Just to update this thread, I'm now having to deal with UTF-8 data coming in the HTTP request. This just affects both the GET string (for queries) and the POST string (for generic data updates, ie not necessarily URL formatting).
So I've extended the DecodePercentString service in HTTP_SERVICES to handle the general case of any %hh encoding. The urlDecodeValue logic in the URL_FORMAT user defined conversion seems to do the trick, with the exception of converting a "+" to a space.
If you have anything you would like to submit as a change to the official product please email this to me directly.

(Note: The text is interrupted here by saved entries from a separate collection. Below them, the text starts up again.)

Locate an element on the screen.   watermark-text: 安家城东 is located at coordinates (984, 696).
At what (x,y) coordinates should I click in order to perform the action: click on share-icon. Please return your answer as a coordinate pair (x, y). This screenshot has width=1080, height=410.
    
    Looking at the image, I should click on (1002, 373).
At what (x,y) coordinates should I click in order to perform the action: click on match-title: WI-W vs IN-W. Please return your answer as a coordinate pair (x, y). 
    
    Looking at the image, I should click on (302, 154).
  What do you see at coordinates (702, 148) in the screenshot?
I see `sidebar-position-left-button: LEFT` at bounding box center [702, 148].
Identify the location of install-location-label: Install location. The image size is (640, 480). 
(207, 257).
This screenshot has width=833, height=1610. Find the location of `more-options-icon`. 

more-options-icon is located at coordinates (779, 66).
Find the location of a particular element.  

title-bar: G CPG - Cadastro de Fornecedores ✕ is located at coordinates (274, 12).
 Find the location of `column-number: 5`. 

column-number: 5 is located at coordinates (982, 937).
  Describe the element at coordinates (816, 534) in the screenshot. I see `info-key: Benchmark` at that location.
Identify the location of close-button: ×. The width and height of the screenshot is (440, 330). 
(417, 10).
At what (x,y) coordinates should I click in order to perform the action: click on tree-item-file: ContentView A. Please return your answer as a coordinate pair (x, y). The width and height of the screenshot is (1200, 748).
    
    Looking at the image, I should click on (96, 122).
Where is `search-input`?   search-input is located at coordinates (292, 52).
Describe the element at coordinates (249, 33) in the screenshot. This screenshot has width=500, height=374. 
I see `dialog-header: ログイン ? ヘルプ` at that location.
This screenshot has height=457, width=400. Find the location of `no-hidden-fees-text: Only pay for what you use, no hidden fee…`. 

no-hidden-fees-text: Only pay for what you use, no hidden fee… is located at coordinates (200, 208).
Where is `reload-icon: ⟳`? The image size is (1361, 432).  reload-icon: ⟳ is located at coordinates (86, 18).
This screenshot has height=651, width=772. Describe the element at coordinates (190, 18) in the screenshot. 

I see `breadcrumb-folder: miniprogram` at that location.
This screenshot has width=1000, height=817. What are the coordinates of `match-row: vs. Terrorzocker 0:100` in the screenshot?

I also wanted to revisit charset=utf8. I get the impression you think it would be useful if the framework appended this automatically to the Content-Type header. How would that help you? I mean, doesn't this only benefit the web server?
Just playing safe, really, as I don't know who/what our API will be serving to, and following W3.org's advise. I know there are some clients that don't render the response correctly without the charset=utf-8 header (eg Chrome - although an internet browser is not a good example of an API client ;). Postman seems to assume UTF8 responses though.
Or are you merely talking about the response header? Perhaps you are simply suggesting that the framework be smart enough to append this for you either when UTF8 mode is enabled or when UTF8 characters are in the response body.
For the request, I hadn't considered examining the Content-Type header for a charset=utf-8. I decode for any UTF-8 characters in the query strings regardless. Maybe I should check the Content-Type header first!
I see that Postman automatically sets charset=utf-8 if it sees any unicode in the request.